■ Work request 1
Decide whether each statement agrees with the Wechsler excerpt, answering yes or no and quoting the deciding words of the excerpt exactly. (a) The original Wechsler yielded five factors when it was factor analyzed. (b) The Performance IQ items had time limits of no more than 3 minutes. (c) Blocks and Object Assembly measure the ability to see spatial relations.
■ Work request 2
Transcribe a portion of the Wechsler excerpt, beginning at the words "The most comprehensive" and stopping after the words "measured the third.".

Only recently have deceptive misnomers been removed from the Wechsler tests in WAIS-IV. Verbal IQ and Performance IQ contained components that pointed to fairly similar mental substrates. For example, the Similarities subtest involved abstract reasoning so also did Matrix Reasoning. Working Memory Index in Verbal IQ and Processing Speed Index in Performance IQ point to neurophysiological factor quality. So, Verbal IQ – Performance IQ dichotomy may be, perhaps, nonsensical or misleading.
The most comprehensive factor analysis of the latest Wechsler scales identify at least 5 factors: verbal comprehension, working memory, spatial, fluid abstraction, and processing speed. The original Wechsler (used in my study) had somewhat different subtests (no Matrix reasoning, Figure Weights or Cancellation) so only 3 factors emerged when it was factor analyzed: Verbal comprehension, Working Memory, and Spatial ability. Verbal IQ mostly measured the first two while Performance IQ mostly measured the third.
On the former Performance IQ, Clinicians were able to observe how a participant reacted to the “longer interval of sustained effort, concentration, and attention”; that the performance tasks required.(https://en.m.wikipedia.org/wiki/Wechsler_Adult_Intelligence_Scale) Hence, there likely was a bias in favor of the brains with better neurophysiology that could easily withstand stress and strain. However, those brains might not have necessarily had better intuitions – eductive, deductive, and inductive capabilities – which are a hallmark of higher intelligence.
The Performance IQ items all had short time limits (no more than 3 minutes) so not much need for sustained effort. The more Flynn affected subtests (Blocks and Object Assembly) measure the ability to see spatial relations.

■ Raw data
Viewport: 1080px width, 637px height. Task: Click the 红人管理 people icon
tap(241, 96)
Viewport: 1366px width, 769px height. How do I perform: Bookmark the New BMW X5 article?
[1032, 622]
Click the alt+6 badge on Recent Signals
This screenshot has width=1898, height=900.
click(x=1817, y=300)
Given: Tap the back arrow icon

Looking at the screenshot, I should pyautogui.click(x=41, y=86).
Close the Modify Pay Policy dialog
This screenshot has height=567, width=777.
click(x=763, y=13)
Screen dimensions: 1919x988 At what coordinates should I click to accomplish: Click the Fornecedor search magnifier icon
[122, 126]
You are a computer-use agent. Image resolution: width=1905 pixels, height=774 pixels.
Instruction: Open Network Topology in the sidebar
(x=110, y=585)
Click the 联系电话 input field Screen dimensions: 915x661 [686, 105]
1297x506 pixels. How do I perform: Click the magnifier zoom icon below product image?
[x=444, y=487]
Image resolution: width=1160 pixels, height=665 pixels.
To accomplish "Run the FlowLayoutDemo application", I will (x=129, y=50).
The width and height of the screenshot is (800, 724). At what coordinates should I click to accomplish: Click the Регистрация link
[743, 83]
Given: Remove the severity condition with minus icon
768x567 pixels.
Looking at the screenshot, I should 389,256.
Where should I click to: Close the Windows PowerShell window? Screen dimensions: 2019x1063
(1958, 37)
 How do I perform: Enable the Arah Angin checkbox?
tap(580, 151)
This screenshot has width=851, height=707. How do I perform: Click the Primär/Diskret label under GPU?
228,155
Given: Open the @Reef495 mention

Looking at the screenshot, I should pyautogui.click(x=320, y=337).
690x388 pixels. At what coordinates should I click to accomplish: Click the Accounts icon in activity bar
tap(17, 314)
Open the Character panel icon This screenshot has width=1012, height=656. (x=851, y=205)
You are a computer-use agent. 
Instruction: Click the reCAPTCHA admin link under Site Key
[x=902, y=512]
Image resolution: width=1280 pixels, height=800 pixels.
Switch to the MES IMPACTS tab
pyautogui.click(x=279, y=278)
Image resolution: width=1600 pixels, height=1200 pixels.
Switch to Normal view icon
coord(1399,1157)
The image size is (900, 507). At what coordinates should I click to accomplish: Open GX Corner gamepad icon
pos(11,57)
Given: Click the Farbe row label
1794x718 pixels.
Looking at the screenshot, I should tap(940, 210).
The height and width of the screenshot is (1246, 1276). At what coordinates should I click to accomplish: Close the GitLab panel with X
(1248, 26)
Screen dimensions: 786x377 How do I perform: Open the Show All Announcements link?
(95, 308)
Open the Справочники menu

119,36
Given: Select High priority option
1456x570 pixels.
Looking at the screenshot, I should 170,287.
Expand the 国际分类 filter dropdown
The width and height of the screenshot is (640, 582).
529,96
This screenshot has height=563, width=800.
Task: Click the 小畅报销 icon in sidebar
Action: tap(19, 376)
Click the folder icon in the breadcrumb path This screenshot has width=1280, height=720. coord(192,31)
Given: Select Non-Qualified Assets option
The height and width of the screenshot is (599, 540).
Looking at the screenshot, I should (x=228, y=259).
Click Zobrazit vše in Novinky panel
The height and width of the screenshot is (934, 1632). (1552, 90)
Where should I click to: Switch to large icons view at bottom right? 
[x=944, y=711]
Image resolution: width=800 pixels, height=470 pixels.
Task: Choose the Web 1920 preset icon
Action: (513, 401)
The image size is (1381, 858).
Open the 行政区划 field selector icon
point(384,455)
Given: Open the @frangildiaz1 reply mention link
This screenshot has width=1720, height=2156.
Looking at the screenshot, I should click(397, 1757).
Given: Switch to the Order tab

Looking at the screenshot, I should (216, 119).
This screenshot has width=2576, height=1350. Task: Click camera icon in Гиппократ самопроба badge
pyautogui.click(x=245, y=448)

■ Written response 1
(a) No: "only 3 factors emerged when it was factor analyzed"
(b) Yes: "The Performance IQ items all had short time limits (no more than 3 minutes)"
(c) Yes: "The more Flynn affected subtests (Blocks and Object Assembly) measure the ability to see spatial relations."

■ Written response 2
The most comprehensive factor analysis of the latest Wechsler scales identify at least 5 factors: verbal comprehension, working memory, spatial, fluid abstraction, and processing speed. The original Wechsler (used in my study) had somewhat different subtests (no Matrix reasoning, Figure Weights or Cancellation) so only 3 factors emerged when it was factor analyzed: Verbal comprehension, Working Memory, and Spatial ability. Verbal IQ mostly measured the first two while Performance IQ mostly measured the third.